=== Begin Enclosure ===

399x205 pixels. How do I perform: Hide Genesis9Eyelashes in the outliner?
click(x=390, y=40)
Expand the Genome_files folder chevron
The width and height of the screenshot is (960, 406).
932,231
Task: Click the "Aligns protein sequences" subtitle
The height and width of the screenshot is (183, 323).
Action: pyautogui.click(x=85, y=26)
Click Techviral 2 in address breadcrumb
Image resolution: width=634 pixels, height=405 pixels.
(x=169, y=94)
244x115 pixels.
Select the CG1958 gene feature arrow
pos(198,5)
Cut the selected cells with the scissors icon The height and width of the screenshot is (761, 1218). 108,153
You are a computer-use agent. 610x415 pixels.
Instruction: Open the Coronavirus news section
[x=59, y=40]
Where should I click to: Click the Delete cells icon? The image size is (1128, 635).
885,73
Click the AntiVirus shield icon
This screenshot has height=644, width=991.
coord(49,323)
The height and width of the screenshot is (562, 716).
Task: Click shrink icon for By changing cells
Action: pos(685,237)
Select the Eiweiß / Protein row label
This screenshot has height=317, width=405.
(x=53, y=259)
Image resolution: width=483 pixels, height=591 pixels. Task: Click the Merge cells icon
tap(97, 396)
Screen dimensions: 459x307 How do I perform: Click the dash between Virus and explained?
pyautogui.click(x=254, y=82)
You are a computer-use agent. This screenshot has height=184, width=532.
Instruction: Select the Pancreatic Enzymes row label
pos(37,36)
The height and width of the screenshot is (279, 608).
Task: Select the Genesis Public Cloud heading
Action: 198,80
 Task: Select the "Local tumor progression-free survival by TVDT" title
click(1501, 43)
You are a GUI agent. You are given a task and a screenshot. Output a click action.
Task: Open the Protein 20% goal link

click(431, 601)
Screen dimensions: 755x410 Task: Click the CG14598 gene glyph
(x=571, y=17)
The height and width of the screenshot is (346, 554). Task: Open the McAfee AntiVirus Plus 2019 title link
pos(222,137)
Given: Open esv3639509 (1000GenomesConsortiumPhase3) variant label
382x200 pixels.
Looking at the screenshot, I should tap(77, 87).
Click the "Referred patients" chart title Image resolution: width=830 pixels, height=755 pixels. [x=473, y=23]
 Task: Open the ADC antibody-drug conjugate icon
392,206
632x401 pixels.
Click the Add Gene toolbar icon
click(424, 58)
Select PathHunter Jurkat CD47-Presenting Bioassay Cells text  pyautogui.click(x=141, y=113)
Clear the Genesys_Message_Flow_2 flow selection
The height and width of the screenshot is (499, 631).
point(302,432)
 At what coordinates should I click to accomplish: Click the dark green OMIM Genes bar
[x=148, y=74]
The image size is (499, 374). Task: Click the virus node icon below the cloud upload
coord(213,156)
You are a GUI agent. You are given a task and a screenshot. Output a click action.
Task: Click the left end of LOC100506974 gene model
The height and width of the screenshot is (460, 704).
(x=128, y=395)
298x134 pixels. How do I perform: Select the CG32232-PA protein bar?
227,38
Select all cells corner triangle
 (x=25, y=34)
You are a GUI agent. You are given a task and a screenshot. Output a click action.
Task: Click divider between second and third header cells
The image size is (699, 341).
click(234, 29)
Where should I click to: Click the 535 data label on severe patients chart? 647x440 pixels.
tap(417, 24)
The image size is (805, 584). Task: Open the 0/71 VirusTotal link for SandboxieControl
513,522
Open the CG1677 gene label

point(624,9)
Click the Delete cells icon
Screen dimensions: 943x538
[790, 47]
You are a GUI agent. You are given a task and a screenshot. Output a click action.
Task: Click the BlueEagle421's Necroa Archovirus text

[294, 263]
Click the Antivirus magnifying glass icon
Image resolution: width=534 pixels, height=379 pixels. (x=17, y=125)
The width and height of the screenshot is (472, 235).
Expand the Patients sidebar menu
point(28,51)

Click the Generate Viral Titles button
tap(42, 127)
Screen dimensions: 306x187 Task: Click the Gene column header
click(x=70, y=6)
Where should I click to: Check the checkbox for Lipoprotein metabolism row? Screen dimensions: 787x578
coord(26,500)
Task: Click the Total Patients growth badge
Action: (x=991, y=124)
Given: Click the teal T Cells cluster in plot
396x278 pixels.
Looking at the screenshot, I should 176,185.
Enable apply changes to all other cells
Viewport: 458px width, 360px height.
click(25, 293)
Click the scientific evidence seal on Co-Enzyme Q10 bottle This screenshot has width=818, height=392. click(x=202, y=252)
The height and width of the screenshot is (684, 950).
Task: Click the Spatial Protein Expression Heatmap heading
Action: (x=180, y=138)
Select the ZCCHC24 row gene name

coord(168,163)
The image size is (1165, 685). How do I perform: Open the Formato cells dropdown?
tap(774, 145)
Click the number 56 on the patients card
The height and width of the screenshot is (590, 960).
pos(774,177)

=== End Enclosure ===

▸ **Exercise**:
The whole listing above is to be output exactly.

▸ **Answer for this exercise**:
399x205 pixels. How do I perform: Hide Genesis9Eyelashes in the outliner?
click(x=390, y=40)
Expand the Genome_files folder chevron
The width and height of the screenshot is (960, 406).
932,231
Task: Click the "Aligns protein sequences" subtitle
The height and width of the screenshot is (183, 323).
Action: pyautogui.click(x=85, y=26)
Click Techviral 2 in address breadcrumb
Image resolution: width=634 pixels, height=405 pixels.
(x=169, y=94)
244x115 pixels.
Select the CG1958 gene feature arrow
pos(198,5)
Cut the selected cells with the scissors icon The height and width of the screenshot is (761, 1218). 108,153
You are a computer-use agent. 610x415 pixels.
Instruction: Open the Coronavirus news section
[x=59, y=40]
Where should I click to: Click the Delete cells icon? The image size is (1128, 635).
885,73
Click the AntiVirus shield icon
This screenshot has height=644, width=991.
coord(49,323)
The height and width of the screenshot is (562, 716).
Task: Click shrink icon for By changing cells
Action: pos(685,237)
Select the Eiweiß / Protein row label
This screenshot has height=317, width=405.
(x=53, y=259)
Image resolution: width=483 pixels, height=591 pixels. Task: Click the Merge cells icon
tap(97, 396)
Screen dimensions: 459x307 How do I perform: Click the dash between Virus and explained?
pyautogui.click(x=254, y=82)
You are a computer-use agent. This screenshot has height=184, width=532.
Instruction: Select the Pancreatic Enzymes row label
pos(37,36)
The height and width of the screenshot is (279, 608).
Task: Select the Genesis Public Cloud heading
Action: 198,80
 Task: Select the "Local tumor progression-free survival by TVDT" title
click(1501, 43)
You are a GUI agent. You are given a task and a screenshot. Output a click action.
Task: Open the Protein 20% goal link

click(431, 601)
Screen dimensions: 755x410 Task: Click the CG14598 gene glyph
(x=571, y=17)
The height and width of the screenshot is (346, 554). Task: Open the McAfee AntiVirus Plus 2019 title link
pos(222,137)
Given: Open esv3639509 (1000GenomesConsortiumPhase3) variant label
382x200 pixels.
Looking at the screenshot, I should tap(77, 87).
Click the "Referred patients" chart title Image resolution: width=830 pixels, height=755 pixels. [x=473, y=23]
 Task: Open the ADC antibody-drug conjugate icon
392,206
632x401 pixels.
Click the Add Gene toolbar icon
click(424, 58)
Select PathHunter Jurkat CD47-Presenting Bioassay Cells text  pyautogui.click(x=141, y=113)
Clear the Genesys_Message_Flow_2 flow selection
The height and width of the screenshot is (499, 631).
point(302,432)
 At what coordinates should I click to accomplish: Click the dark green OMIM Genes bar
[x=148, y=74]
The image size is (499, 374). Task: Click the virus node icon below the cloud upload
coord(213,156)
You are a GUI agent. You are given a task and a screenshot. Output a click action.
Task: Click the left end of LOC100506974 gene model
The height and width of the screenshot is (460, 704).
(x=128, y=395)
298x134 pixels. How do I perform: Select the CG32232-PA protein bar?
227,38
Select all cells corner triangle
 (x=25, y=34)
You are a GUI agent. You are given a task and a screenshot. Output a click action.
Task: Click divider between second and third header cells
The image size is (699, 341).
click(234, 29)
Where should I click to: Click the 535 data label on severe patients chart? 647x440 pixels.
tap(417, 24)
The image size is (805, 584). Task: Open the 0/71 VirusTotal link for SandboxieControl
513,522
Open the CG1677 gene label

point(624,9)
Click the Delete cells icon
Screen dimensions: 943x538
[790, 47]
You are a GUI agent. You are given a task and a screenshot. Output a click action.
Task: Click the BlueEagle421's Necroa Archovirus text

[294, 263]
Click the Antivirus magnifying glass icon
Image resolution: width=534 pixels, height=379 pixels. (x=17, y=125)
The width and height of the screenshot is (472, 235).
Expand the Patients sidebar menu
point(28,51)

Click the Generate Viral Titles button
tap(42, 127)
Screen dimensions: 306x187 Task: Click the Gene column header
click(x=70, y=6)
Where should I click to: Check the checkbox for Lipoprotein metabolism row? Screen dimensions: 787x578
coord(26,500)
Task: Click the Total Patients growth badge
Action: (x=991, y=124)
Given: Click the teal T Cells cluster in plot
396x278 pixels.
Looking at the screenshot, I should 176,185.
Enable apply changes to all other cells
Viewport: 458px width, 360px height.
click(25, 293)
Click the scientific evidence seal on Co-Enzyme Q10 bottle This screenshot has width=818, height=392. click(x=202, y=252)
The height and width of the screenshot is (684, 950).
Task: Click the Spatial Protein Expression Heatmap heading
Action: (x=180, y=138)
Select the ZCCHC24 row gene name

coord(168,163)
The image size is (1165, 685). How do I perform: Open the Formato cells dropdown?
tap(774, 145)
Click the number 56 on the patients card
The height and width of the screenshot is (590, 960).
pos(774,177)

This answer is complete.